> Screenshot grounding data
=== Section Start ===

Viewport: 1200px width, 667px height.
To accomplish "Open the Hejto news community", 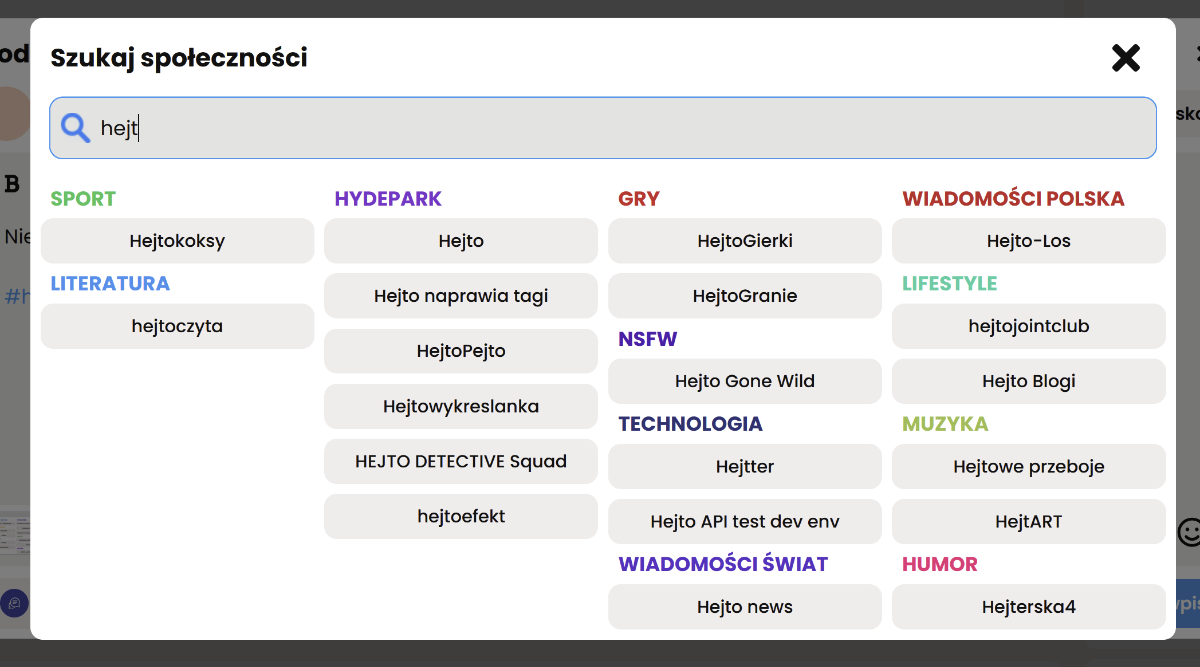I will click(x=745, y=607).
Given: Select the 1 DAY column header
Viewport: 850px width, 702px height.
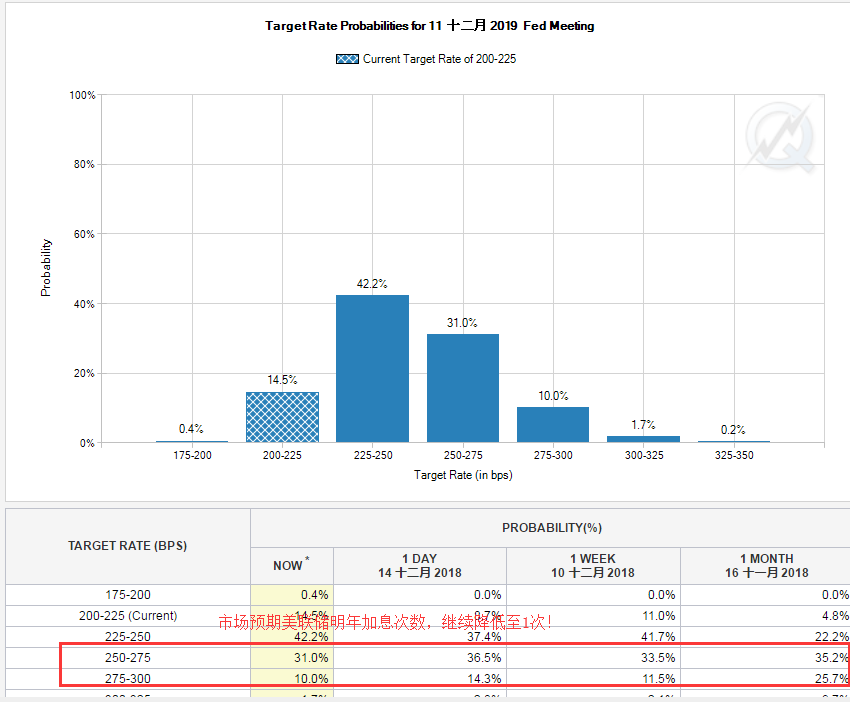Looking at the screenshot, I should click(420, 565).
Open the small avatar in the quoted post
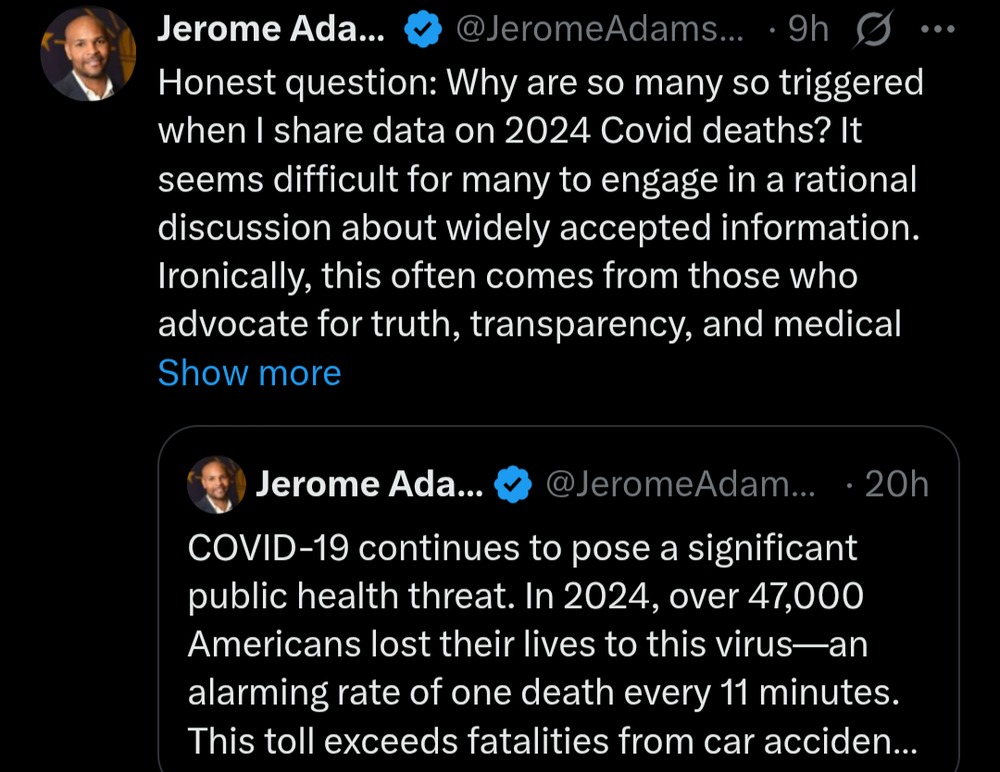 [216, 485]
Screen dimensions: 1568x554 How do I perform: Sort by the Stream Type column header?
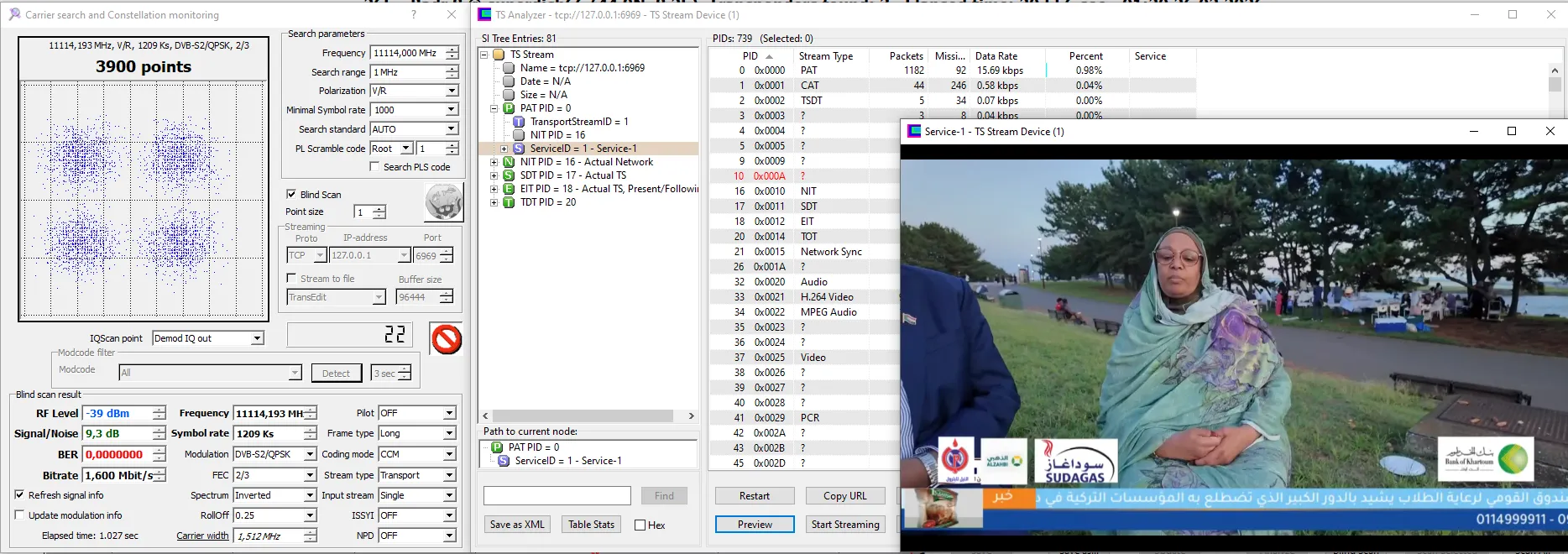pos(825,56)
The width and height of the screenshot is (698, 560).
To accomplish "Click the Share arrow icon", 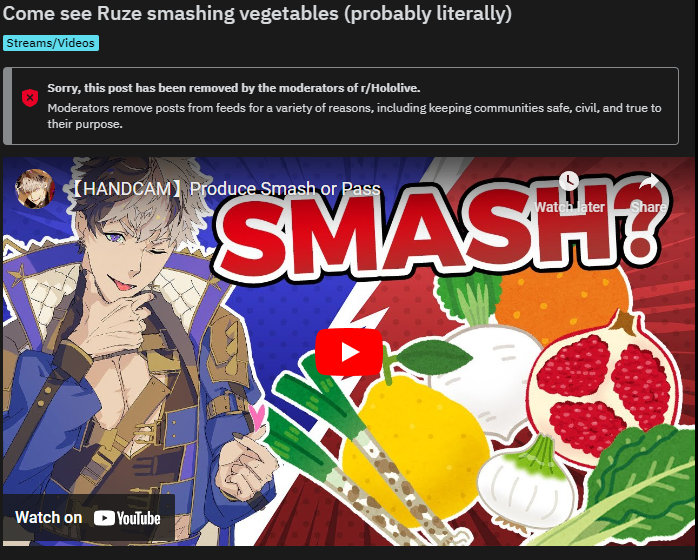I will pos(649,182).
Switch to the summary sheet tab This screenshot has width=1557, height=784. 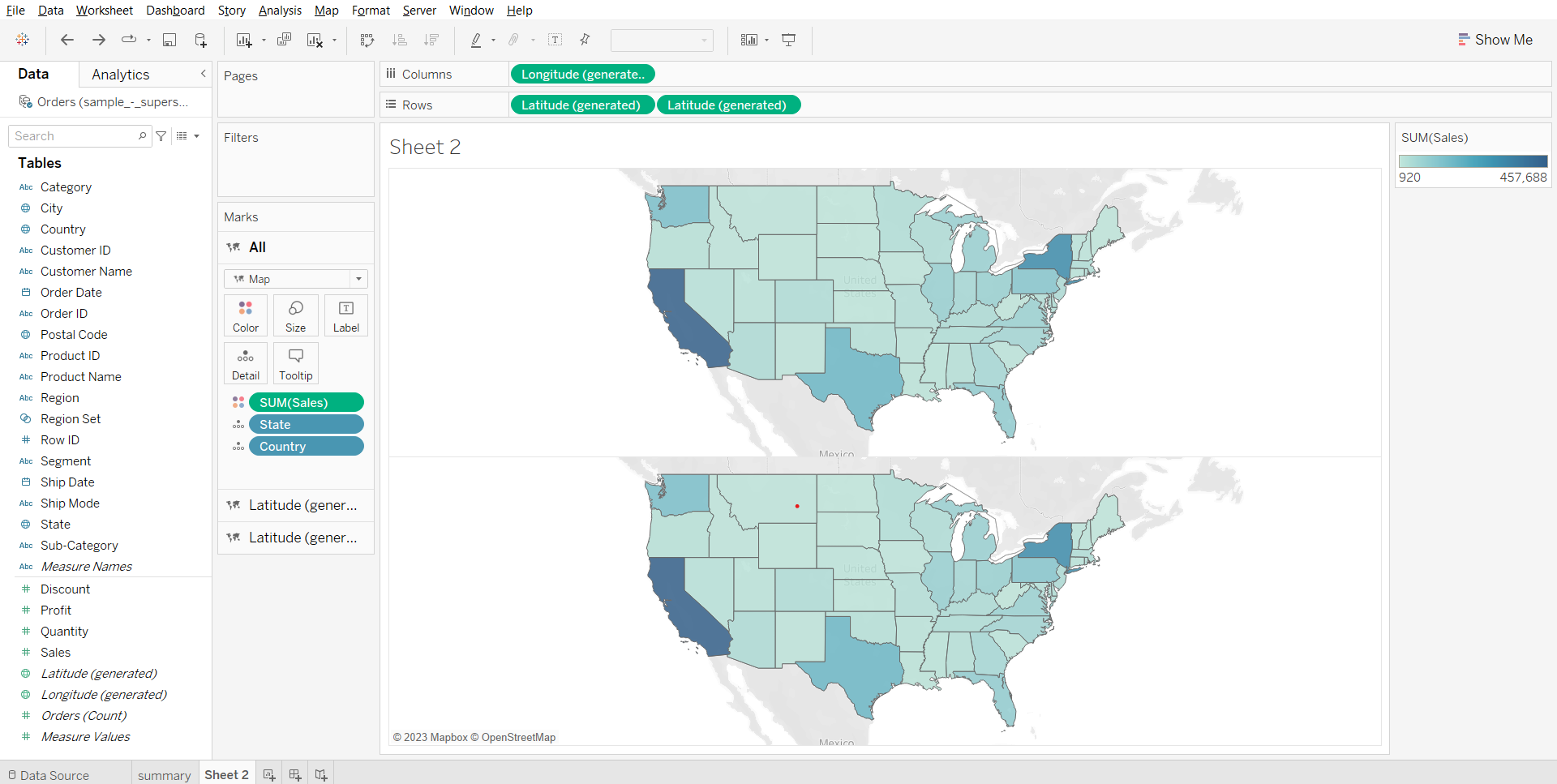(164, 775)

=== Section End ===

> ACTIVITY
Output exactly the lines above, beginning at the one with "Viewport: 850px width, 702px height." and stopping after the one with "The width and". Pictures are to be omitted.

> RESULT OF THIS EXERCISE
Viewport: 850px width, 702px height.
Looking at the screenshot, I should click(420, 565).
Open the small avatar in the quoted post
 [216, 485]
Screen dimensions: 1568x554 How do I perform: Sort by the Stream Type column header?
pos(825,56)
The width and height of the screenshot is (698, 560).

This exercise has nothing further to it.